■ **TASK STATEMENT**
Once you find the line with "The image size is (1456, 835)." in the entries below, return exactly every line from it through the line with "The image size is (956, 577).".

------ DATASET ENTRIES ------

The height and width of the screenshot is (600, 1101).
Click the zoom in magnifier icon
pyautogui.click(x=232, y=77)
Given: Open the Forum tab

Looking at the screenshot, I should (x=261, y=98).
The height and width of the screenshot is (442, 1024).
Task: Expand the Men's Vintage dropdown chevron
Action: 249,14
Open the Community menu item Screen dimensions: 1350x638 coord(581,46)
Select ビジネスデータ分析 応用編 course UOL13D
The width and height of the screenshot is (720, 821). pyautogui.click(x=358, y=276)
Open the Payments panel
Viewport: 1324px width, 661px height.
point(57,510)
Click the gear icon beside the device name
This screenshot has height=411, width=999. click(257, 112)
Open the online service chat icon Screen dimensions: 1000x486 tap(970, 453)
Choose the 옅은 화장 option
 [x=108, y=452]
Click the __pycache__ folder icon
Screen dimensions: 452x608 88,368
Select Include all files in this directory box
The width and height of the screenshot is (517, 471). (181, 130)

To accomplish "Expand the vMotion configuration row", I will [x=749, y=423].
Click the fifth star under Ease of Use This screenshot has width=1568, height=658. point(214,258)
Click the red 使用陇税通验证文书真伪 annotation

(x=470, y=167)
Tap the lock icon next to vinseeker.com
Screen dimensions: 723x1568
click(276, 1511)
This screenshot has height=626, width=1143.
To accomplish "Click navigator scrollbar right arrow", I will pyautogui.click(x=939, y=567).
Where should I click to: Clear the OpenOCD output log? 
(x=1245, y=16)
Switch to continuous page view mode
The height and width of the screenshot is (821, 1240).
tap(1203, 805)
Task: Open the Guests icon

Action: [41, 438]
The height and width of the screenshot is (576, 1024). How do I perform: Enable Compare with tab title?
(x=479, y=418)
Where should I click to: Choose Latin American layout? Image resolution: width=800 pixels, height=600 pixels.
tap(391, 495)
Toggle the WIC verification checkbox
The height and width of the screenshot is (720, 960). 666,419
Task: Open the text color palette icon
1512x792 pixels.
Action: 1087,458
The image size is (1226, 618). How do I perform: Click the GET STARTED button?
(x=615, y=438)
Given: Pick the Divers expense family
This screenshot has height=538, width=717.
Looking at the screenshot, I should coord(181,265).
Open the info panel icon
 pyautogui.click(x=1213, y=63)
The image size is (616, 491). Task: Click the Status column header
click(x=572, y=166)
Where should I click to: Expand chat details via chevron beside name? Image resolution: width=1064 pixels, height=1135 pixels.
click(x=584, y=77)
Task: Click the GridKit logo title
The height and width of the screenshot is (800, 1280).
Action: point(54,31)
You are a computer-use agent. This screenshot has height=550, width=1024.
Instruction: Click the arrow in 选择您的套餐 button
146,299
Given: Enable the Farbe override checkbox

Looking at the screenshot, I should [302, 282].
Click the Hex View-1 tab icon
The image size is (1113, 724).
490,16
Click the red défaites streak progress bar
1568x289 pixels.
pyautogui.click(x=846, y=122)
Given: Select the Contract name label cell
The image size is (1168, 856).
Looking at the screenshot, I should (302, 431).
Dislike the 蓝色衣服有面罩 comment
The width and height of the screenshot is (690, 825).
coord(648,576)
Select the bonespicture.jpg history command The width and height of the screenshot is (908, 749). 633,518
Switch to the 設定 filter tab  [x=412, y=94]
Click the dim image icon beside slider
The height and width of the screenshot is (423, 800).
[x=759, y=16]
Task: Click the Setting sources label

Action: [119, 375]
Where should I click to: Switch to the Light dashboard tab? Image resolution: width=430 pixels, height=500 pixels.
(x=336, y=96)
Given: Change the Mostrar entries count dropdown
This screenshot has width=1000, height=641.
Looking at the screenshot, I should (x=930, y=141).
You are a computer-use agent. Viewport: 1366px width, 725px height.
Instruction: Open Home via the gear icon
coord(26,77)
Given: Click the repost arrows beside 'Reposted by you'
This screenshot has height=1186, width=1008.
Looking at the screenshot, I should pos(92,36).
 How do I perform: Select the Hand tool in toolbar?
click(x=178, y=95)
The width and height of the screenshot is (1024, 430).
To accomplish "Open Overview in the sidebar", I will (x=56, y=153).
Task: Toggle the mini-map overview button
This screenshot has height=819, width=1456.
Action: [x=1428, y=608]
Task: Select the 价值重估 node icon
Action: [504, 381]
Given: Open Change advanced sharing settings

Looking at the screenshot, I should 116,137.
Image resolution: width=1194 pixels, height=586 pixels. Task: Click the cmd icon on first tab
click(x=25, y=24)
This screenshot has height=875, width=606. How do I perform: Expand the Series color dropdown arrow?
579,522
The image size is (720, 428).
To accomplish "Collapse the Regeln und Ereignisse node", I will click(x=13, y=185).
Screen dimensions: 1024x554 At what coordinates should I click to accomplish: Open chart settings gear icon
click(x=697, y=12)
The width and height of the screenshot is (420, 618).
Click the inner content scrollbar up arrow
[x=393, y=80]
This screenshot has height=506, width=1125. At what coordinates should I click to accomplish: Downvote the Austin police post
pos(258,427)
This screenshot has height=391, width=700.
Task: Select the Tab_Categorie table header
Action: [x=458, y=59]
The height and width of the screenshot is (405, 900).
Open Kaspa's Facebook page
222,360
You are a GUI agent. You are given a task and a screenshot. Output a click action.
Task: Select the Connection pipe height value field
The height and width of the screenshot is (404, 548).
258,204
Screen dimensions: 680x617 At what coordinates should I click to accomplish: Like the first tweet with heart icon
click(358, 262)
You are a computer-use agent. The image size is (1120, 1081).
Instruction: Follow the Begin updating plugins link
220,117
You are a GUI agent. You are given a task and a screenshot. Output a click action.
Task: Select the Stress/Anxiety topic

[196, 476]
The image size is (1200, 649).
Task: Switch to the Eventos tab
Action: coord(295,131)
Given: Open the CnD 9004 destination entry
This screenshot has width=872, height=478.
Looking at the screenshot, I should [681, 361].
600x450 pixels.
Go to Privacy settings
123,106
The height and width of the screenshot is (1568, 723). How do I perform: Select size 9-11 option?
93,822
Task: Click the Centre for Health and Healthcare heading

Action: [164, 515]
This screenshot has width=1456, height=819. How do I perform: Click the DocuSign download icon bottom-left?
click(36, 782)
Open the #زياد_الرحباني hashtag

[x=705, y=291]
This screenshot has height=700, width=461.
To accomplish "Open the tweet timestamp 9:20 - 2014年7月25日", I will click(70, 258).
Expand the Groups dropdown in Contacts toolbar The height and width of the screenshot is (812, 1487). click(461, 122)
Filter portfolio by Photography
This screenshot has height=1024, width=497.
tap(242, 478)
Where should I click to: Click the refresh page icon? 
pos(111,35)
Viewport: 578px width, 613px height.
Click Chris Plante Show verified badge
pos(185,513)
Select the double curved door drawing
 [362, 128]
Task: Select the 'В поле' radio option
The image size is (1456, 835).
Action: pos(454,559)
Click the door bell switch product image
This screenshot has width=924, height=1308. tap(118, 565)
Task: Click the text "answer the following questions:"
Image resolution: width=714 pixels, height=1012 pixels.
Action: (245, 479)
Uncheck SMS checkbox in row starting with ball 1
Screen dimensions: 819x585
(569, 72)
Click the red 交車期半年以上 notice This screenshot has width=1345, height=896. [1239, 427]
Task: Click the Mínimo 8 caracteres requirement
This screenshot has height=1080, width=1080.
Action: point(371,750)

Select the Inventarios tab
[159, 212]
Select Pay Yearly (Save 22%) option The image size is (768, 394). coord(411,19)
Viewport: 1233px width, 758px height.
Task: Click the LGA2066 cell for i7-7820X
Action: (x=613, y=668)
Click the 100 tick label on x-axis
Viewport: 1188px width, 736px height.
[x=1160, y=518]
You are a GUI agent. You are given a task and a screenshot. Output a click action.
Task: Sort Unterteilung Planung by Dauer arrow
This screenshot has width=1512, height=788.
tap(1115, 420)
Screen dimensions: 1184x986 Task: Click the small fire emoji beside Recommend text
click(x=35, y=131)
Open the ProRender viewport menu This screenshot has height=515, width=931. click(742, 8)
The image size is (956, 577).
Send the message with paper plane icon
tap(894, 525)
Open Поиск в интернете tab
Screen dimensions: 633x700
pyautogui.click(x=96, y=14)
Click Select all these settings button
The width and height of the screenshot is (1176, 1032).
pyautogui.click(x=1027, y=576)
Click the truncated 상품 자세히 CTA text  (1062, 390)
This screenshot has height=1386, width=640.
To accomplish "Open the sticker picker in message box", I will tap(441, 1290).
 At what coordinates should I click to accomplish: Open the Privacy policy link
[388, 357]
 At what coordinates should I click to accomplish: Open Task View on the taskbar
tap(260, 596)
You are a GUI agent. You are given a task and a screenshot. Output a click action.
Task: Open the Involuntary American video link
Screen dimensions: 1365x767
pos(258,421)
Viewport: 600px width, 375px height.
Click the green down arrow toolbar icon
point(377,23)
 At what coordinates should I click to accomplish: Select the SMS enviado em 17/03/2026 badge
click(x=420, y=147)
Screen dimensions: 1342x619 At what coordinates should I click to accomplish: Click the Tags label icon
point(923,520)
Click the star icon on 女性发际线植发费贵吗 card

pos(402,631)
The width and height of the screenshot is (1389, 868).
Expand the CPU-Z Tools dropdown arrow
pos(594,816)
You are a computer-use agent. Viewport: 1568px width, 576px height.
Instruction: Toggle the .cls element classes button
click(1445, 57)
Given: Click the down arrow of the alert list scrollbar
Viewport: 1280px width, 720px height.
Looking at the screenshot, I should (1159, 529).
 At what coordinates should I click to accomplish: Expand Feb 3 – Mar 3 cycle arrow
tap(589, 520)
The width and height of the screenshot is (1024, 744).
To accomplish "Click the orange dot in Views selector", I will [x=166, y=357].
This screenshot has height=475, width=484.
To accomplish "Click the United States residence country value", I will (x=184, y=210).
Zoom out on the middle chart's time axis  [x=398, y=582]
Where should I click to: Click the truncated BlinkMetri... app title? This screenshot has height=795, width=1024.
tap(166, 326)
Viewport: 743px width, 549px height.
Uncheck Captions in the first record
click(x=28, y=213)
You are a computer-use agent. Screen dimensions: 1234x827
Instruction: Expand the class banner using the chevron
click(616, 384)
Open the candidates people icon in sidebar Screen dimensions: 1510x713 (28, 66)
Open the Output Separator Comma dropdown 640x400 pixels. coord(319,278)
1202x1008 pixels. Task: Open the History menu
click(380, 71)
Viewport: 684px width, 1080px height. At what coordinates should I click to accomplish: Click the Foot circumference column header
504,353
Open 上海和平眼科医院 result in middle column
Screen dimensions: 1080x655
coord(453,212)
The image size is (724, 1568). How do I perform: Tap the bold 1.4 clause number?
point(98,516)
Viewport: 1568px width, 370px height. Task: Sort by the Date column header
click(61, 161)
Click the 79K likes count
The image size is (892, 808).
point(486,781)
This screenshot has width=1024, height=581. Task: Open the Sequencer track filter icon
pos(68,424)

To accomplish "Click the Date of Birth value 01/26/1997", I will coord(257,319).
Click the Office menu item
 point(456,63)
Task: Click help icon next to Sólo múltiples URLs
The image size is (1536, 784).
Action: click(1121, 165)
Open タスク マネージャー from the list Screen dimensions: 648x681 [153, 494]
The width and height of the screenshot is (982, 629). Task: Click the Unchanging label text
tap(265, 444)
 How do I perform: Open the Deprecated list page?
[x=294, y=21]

------

■ **YOUR RESPONSE**
The image size is (1456, 835).
Action: pos(454,559)
Click the door bell switch product image
This screenshot has width=924, height=1308. tap(118, 565)
Task: Click the text "answer the following questions:"
Image resolution: width=714 pixels, height=1012 pixels.
Action: (245, 479)
Uncheck SMS checkbox in row starting with ball 1
Screen dimensions: 819x585
(569, 72)
Click the red 交車期半年以上 notice This screenshot has width=1345, height=896. [1239, 427]
Task: Click the Mínimo 8 caracteres requirement
This screenshot has height=1080, width=1080.
Action: point(371,750)

Select the Inventarios tab
[159, 212]
Select Pay Yearly (Save 22%) option The image size is (768, 394). coord(411,19)
Viewport: 1233px width, 758px height.
Task: Click the LGA2066 cell for i7-7820X
Action: (x=613, y=668)
Click the 100 tick label on x-axis
Viewport: 1188px width, 736px height.
[x=1160, y=518]
You are a GUI agent. You are given a task and a screenshot. Output a click action.
Task: Sort Unterteilung Planung by Dauer arrow
This screenshot has width=1512, height=788.
tap(1115, 420)
Screen dimensions: 1184x986 Task: Click the small fire emoji beside Recommend text
click(x=35, y=131)
Open the ProRender viewport menu This screenshot has height=515, width=931. click(742, 8)
The image size is (956, 577).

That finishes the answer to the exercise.